Thursday, July 23, 2020
Webinar Room 2 (Online Zoom Webinar)

*Names in bold indicate Presenter

Sarah Jane Brubaker and Danielle Apugo, Virginia Commonwealth University


According to Morris (2016), “One of the most persistent and salient traits among girls who have been labeled ‘delinquent’ is that they have failed to establish a meaningful and sustainable connection with schools” (p. 2). Many Black girls are not dropouts, but are “pushouts,” as schools have failed to support them and instead punitively responded to their behaviors and needs. This pushout, “the collection of policies, practices, and consciousness that fosters their invisibility, marginalizes their pain and opportunities, and facilitates their criminalization – goes unchallenged” (p. 24). This public health epidemic has been documented as the school-to-prison-pipeline which deprives children of social determinants of health including access to adequate education and healthcare, increasing their risk of living lower quality lives (Xanthos et al., 2010).

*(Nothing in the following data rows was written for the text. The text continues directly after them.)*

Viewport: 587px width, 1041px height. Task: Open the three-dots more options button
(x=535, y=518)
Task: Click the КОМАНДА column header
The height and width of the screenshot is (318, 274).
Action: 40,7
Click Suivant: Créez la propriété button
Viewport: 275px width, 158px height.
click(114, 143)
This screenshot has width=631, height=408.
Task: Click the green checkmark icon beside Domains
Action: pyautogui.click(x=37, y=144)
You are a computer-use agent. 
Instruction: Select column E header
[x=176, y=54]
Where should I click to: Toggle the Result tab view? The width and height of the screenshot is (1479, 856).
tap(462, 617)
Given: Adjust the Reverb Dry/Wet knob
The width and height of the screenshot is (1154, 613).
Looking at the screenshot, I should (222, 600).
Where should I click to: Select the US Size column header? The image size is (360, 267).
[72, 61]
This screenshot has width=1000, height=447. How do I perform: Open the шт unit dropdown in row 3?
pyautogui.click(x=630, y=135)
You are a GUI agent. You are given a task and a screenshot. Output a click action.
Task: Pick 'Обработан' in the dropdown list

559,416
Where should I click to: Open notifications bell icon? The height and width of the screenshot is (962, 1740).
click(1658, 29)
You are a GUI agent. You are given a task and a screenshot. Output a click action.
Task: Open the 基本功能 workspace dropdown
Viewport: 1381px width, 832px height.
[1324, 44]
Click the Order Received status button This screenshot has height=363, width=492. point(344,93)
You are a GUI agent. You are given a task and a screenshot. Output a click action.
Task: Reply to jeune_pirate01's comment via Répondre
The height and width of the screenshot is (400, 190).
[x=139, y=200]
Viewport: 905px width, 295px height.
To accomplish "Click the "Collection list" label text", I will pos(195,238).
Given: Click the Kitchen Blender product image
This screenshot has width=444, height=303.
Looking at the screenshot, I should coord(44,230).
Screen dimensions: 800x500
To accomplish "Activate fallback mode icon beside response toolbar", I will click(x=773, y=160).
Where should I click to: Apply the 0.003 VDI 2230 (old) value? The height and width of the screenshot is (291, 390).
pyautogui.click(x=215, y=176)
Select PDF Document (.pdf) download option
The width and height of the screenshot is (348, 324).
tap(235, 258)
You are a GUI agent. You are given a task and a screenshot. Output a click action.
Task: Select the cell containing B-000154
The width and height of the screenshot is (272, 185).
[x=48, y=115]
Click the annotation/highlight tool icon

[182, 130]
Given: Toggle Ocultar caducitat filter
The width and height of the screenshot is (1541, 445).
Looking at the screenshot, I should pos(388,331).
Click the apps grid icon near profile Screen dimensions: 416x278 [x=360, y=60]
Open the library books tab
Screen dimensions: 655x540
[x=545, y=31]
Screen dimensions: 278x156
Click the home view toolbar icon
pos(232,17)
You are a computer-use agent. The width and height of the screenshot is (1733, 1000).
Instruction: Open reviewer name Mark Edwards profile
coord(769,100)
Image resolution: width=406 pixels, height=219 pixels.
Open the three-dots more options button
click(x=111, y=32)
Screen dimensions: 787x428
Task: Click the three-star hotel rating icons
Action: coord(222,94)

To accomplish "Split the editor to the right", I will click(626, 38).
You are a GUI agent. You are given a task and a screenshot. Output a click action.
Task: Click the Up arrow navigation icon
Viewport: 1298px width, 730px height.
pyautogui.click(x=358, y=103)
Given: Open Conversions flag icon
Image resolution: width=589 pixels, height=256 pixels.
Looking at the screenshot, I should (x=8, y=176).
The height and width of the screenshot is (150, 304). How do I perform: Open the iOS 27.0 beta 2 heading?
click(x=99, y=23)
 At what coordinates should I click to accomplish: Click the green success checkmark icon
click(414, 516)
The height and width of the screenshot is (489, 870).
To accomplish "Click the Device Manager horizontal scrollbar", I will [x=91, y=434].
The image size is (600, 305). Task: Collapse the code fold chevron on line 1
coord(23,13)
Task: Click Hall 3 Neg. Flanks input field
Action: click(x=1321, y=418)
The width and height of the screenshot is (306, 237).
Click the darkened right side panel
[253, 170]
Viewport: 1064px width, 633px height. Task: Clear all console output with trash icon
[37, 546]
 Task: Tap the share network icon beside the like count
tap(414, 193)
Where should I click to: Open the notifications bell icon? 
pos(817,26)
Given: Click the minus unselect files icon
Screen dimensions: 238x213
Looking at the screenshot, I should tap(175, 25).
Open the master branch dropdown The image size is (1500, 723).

This paper is based on an exploratory, transdisciplinary study of Black girls in a southern city in the United States designed to investigate often hidden and poorly understood processes of criminalization in schools. Centered on the lived experiences of Black girls, the authors analyze policy-enforced processes of shaming, spirit-murdering, and punishment for behaviors deemed outside of the established, acceptable norms. Conduct and dress codes that focus on aesthetics (hair, body type, culture, style of dress, disposition, perceived attitude, etc.), for example, are often grounds for formal reprimand and consequences that lead to students’ early interactions with the legal/criminal justice system. This study reconceptualizes the problem based on girls’ lived experiences and identifies policy implications for the health of Black girls.